Thursday November 14 2019

Sendy’s Commercial Director, Mr Victor Mwangi

Sendy’s Commercial Director, Mr Victor Mwangi (in a jacket) explaining to partners how the platform works. This was during the launch of Sendy Logistics Platform operation in Uganda last week. Photo by Ismail Musa Ladu  


Accelerating trade needs a vibrant logistics industry, according to Mr Meshack Alloys, a key player in the sector.
Speaking during an event to announce the entry of Sendy in Uganda, Mr Meshack, the company’s chief executive officer and co-founder said: “We want to be part of the immense impact that the logistics industry will create in the economy as well as formalising the informalities in the logistics sector to spur trade.”
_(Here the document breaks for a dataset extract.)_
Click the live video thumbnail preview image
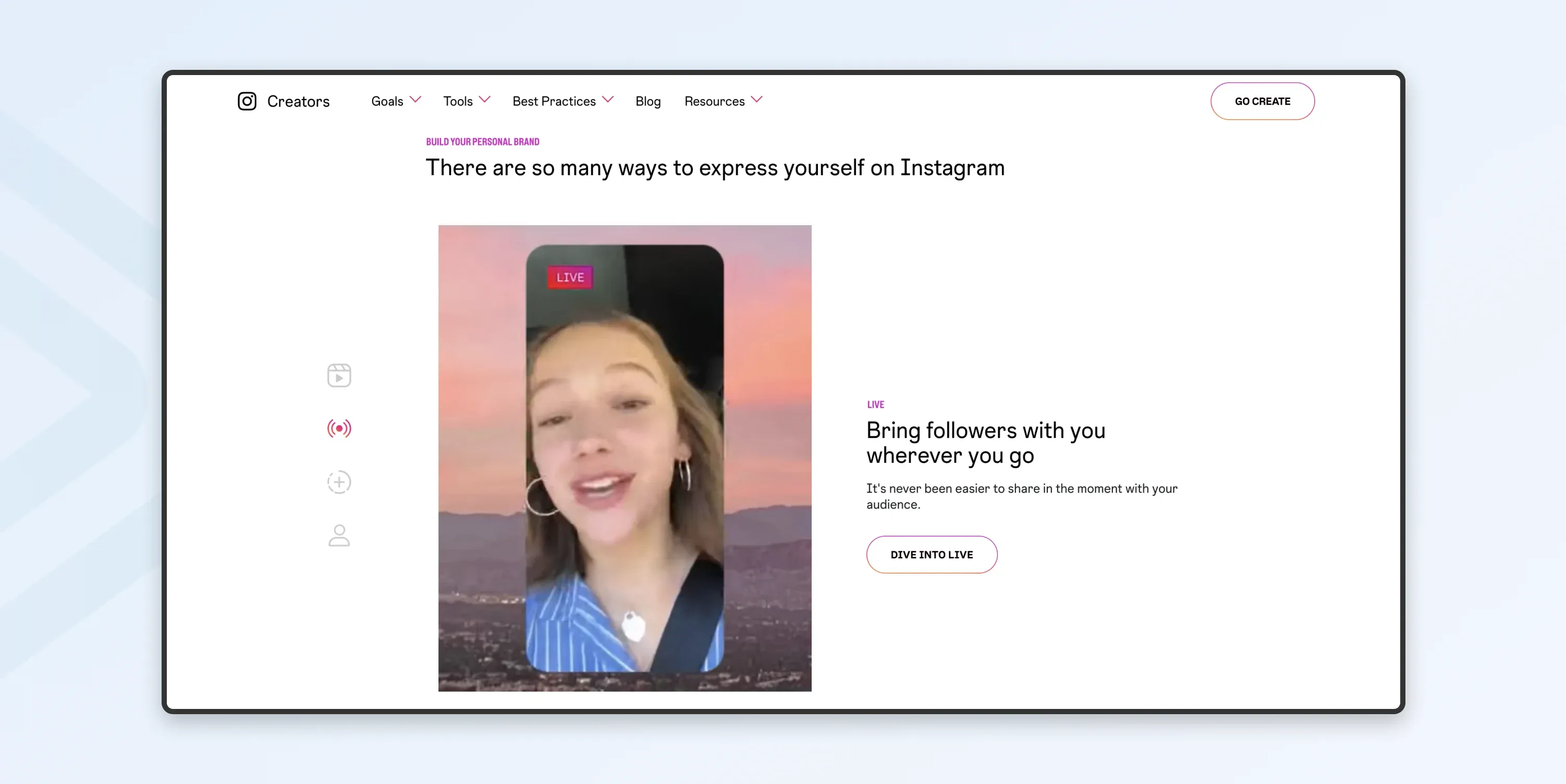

A properly developed logistics sector, he said, will not only accelerate trade but also increase efficiencies while adding value across the economic value chain.

Uganda being a land locked country, Mr Meshack said, needs an efficient logistics industry that is capable of becoming a key determinant in the overall performance of the economy.

The logistics industry in Uganda continues to grow and it is considered as one of the backbones that can spur economic growth with properly planned investment.

According to sector estimates, at least 200,000 people are currently engaged in the logistics industry, whose capacity if well harnessed, can take in as many more people as possible.

According to policy experts, the success of logistics sector as whole is dependent on routinely attracting new and dynamic industry players.


And for that, the entry of Sendy operations, a regional logistic platform, into the local market, should be greeted with applause, according to members of logistic fraternity, thanks to its modern approach to doing business.

With the use of technology, the Sendy’s logistics platform with already hundreds of trucks in the country is able to seamlessly connect these truck partners to businesses in Kampala and even beyond the borders with such convenience never thought of before.

Mr Charles Kareba, the Shippers Council of Uganda chairman, said new players in the logistics sector will help to bring down the cost of services that have been lacking as result of limited collaboration and inadequate use of artificial intelligence.

According to the executive director of African Economic Research Consortium Lemma Senbet, African countries such as Uganda must seek to improve market connections to allow uninterrupted business flow.

This, he said, must be supported through a well-developed logistics sector that is willing to compete through technology.

Mr Hussein Kiddedde, the Uganda Freight Forwarders Association chairman, said the logistics industry across the world is increasingly becoming IT based, which has eased trade and movement.